=== Фрагмент для чтения ===

Впрочем, современное массовое сознание и не нуждается в нём. Считается, что действия людей во все времена мотивируются довольно просто и единообразно. Формула такого понимания истории: «Времена меняются, а люди всегда одни и те же». Некоторые из них хитры, некоторые простодушны, глупы или мудры, щедры или скаредны, открыты или замкнуты, смелы или осторожны, дружелюбны или, наоборот, враждебны к незнакомцам и т.д., но чаще несут в себе смесь этих и других подобных качеств. «Если вы желаете знать чувства, склонности и образ жизни греков и римлян, изучите хорошо темперамент и действия французов и англичан, и вы не ошибетесь, перенося на первых наблюдения, сделанные относительно вторых... Человечество в такой степени является одним и тем же во все времена и во всех ареалах, что история в этом смысле не сообщает ничего нового и необычного» (Дэвид Юм, XVIII век).

В наше время эту давнюю идею легко представить воплощенной в виде голливудского исторического блокбастера, в котором любое событие визуализируется в костюмах соответствующей эпохи, но персонажи демонстрируют «неизменные», то есть знакомые зрителю, склонности, возможности и устремления. Обычно, фактические описания прошлых событий не рождают вопросов (если только это не вопрос о достоверности) и составляют легко обозримую, «видимую» часть научного багажа историков.

Но, с другой стороны, у исторических событий всегда есть «невидимая» часть, не видимая людям другого времени. Это – область смыслов, которыми руководствовались люди, чьими действиями создавались исторически значимые события. А смыслы в принципе не подлежат ни визуальному, никакому другому предъявлению, потому что они не существуют сами по себе. Смыслы рождаются в ситуациях (в том числе и в исторических ситуациях) и с ними исчезают. И они прямо и непосредственно зависят от того, как люди понимали мир в исторически разные времена. Чтобы реконструировать их смыслы требуется специальный инструментарий, своего рода «Х-лучи» историка.

То, что «в 800 году во время рождественской мессы в базилике святого Петра в Риме Папа Римский Лев Третий возложил на голову короля франков Карла императорскую корону», является непреложным историческим фактом. Казалось бы, захотел человек стать императором, договорился с кем надо и получил результат. Что тут не понять? Кстати, в таком «современном» толковании это историческое событие легко визуализировать. Но у него есть и не видимая из нашего времени сторона.

Как известно, при коронации Карл был провозглашен римским императором и символически именован Августом (имя первого из римских императоров), хотя древнеримское государство не существовало к тому времени уже три с лишним сотни лет. Странное «назначение»! Тем не менее, эта коронация как политический жест, свидетельствует, что в каком-то другом смысле, в том, как понимали свою ситуацию современники – король франков и папа, Римская империя существовала! Это значит, что у них был иной, чем у нас, источник смыслообразования. Мы называем его культурно-историческим контекстом.

=== Данные ===

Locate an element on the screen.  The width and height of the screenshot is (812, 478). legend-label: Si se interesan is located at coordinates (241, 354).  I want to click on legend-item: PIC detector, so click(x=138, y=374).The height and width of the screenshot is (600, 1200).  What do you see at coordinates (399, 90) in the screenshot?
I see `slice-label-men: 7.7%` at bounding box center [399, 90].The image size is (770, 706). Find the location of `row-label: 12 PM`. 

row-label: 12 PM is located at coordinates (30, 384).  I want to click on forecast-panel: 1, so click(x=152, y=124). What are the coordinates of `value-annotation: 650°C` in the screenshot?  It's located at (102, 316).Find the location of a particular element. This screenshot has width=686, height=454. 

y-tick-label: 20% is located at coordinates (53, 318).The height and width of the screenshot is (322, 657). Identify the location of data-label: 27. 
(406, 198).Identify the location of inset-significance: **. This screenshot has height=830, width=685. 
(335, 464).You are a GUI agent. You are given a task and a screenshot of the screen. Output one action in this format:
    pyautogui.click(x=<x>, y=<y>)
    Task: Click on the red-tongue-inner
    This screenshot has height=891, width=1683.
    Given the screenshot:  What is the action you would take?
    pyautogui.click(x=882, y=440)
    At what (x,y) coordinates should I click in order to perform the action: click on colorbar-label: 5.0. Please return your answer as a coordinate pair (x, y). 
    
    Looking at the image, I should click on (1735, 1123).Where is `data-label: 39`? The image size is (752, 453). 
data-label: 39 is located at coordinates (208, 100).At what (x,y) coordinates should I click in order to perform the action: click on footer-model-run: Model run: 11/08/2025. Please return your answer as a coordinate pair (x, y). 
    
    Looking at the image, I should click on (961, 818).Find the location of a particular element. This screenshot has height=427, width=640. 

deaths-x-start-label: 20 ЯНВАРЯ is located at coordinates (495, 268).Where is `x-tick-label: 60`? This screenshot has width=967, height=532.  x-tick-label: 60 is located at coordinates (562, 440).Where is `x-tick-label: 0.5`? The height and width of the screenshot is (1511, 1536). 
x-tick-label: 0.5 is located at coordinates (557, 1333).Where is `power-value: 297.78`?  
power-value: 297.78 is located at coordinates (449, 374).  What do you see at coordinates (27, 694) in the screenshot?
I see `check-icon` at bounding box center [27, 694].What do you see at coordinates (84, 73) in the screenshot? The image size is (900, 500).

===

Скопируйте из фрагмента о смыслах исторических событий отрывок, который начинается словами «Как известно, при» и продолжается вплоть до слов «его культурно-историческим контекстом.» включительно.

Как известно, при коронации Карл был провозглашен римским императором и символически именован Августом (имя первого из римских императоров), хотя древнеримское государство не существовало к тому времени уже три с лишним сотни лет. Странное «назначение»! Тем не менее, эта коронация как политический жест, свидетельствует, что в каком-то другом смысле, в том, как понимали свою ситуацию современники – король франков и папа, Римская империя существовала! Это значит, что у них был иной, чем у нас, источник смыслообразования. Мы называем его культурно-историческим контекстом.